La Mercedes 770 K d’Hitler est exposée au musée Henri-Malartre, à Rochetaillée-sur-Saône, près de Lyon.  Photo DR

« La Mercedes d’Hitler était stationnée à Jœuf au coin de la droguerie Fays. » Roland Druminy était tout jeune, nous sommes en 1952. Membre du cercle pour la promotion de l’histoire de Jœuf, il se souvient : « Devant le stand, il y avait un homme qui la présentait, ouvrait les portes, la décrivait. C’était juste après la guerre et je n’avais pas d’argent ; je ne me rappelle pas avoir dû payer quelque chose. J’ai le souvenir du blindage très épais et d’un détail : quand il fermait la portière, le marchepied se refermait ! »

Dans les colonnes du Républicain Lorrain en date du vendredi 24 octobre 1952, on pouvait lire que cette voiture serait « exposée au carrefour de la rue de la Gare et de Franchepré ». Pour la voir de près, il fallait payer. « Une partie de la recette serait reversée au profit des anciens prisonniers de guerre.
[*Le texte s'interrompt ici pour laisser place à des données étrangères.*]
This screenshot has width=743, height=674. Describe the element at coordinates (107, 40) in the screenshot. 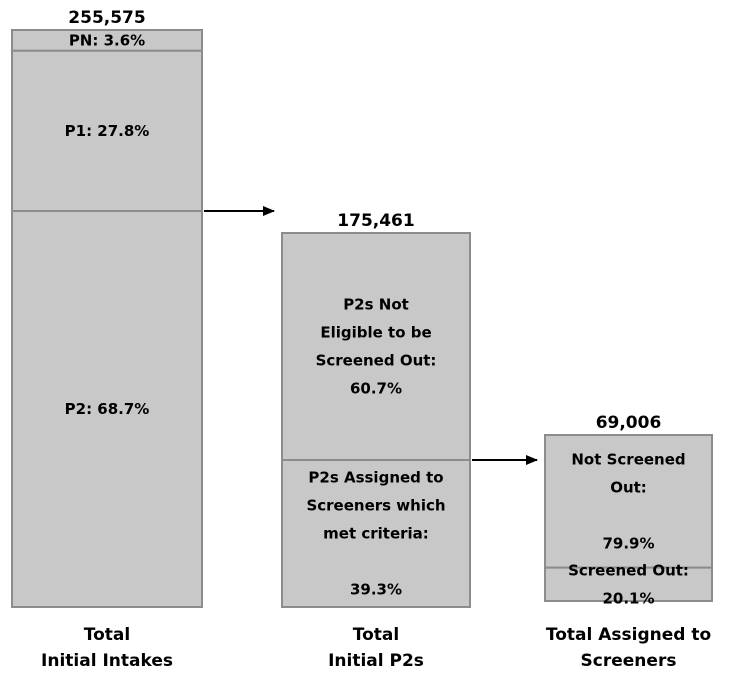

I see `segment-label: PN: 3.6%` at that location.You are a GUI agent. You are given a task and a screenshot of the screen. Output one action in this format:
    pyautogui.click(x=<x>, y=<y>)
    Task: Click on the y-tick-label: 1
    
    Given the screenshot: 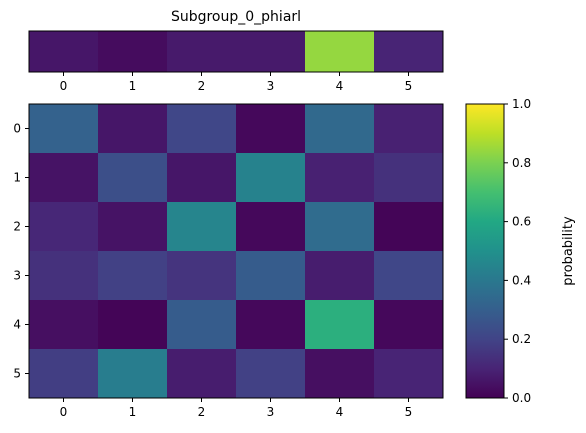 What is the action you would take?
    pyautogui.click(x=17, y=178)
Une raison pour aller contempler ce symbole de la barbarie nazie, à percevoir désormais comme un trophée de guerre », pouvait-on lire à l’époque.

Une consommation de 60 litres au 100

Ce modèle avait constitué une commande spéciale qui allait donner naissance à la Mercedes 770 K, également appelée Grösser Mercedes. Et pour cause, elle pèse 4,5 tonnes et mesure 6 mètres de long pour pouvoir contenir aisément sept personnes. Les plaques de blindage atteignaient 18 mm et les vitres de 3 cm d’épaisseur étaient à l’épreuve des balles.

Le moteur, très puissant pour l’époque, l’emmenait à 160 ou 200 km/h selon différentes sources. Évidemment, la consommation est en rapport avec le côté hors normes de cette voiture : à une vitesse de 80 km/h, elle engloutit la bagatelle de 60 litres d’essence au 100 ! Plusieurs ont été construites, l’une d’elles a été vendue aux enchères.

Un Meurthe-et-Mosellan l’a réparée

Le véhicule de passage à Jœuf en 1952 avait été saisi par les troupes du général Leclerc à Berchtesgaden, nid d’aigle du führer dans les Alpes bavaroises.

René Grandjean , de Villers-lès-Nancy, s’est éteint en avril 2018. Ancien résistant et membre de la 2e DB, il s’était vu confier, à l’issue de la guerre, la mission de restaurer la voiture d’Hitler par le général Leclerc qui désirait que les vainqueurs paradent devant les Allemands après la capitulation. Aucune pièce vitale n’était endommagée malgré le fait que les nazis avaient tenté de la saboter.

Ensuite, la voiture fut confiée à un autre militaire de la 2e DB, François Levêque. Sa mission : ramener la voiture du Führer à Paris. Un cadeau du général Leclerc au général de Gaulle. L’automobile a bien été ramenée à Paris en 1945. Jeanne Lévêque conserve encore une photo montrant François, son frère, au Trocadéro avec la grosse berline.

Présentée au général de Gaulle, celui-ci ne l’a pas gardée. La voiture a voyagé par la suite une dizaine d’années en France, et donc à Jœuf, mais aussi en Belgique et en Hollande, afin de collecter des fonds pour les veuves et orphelins de guerre. Depuis 1969, cette Mercedes 770 d’Hitler est exposée au musée Henri-Malartre , à Rochetaillée-sur-Saône, près de Lyon.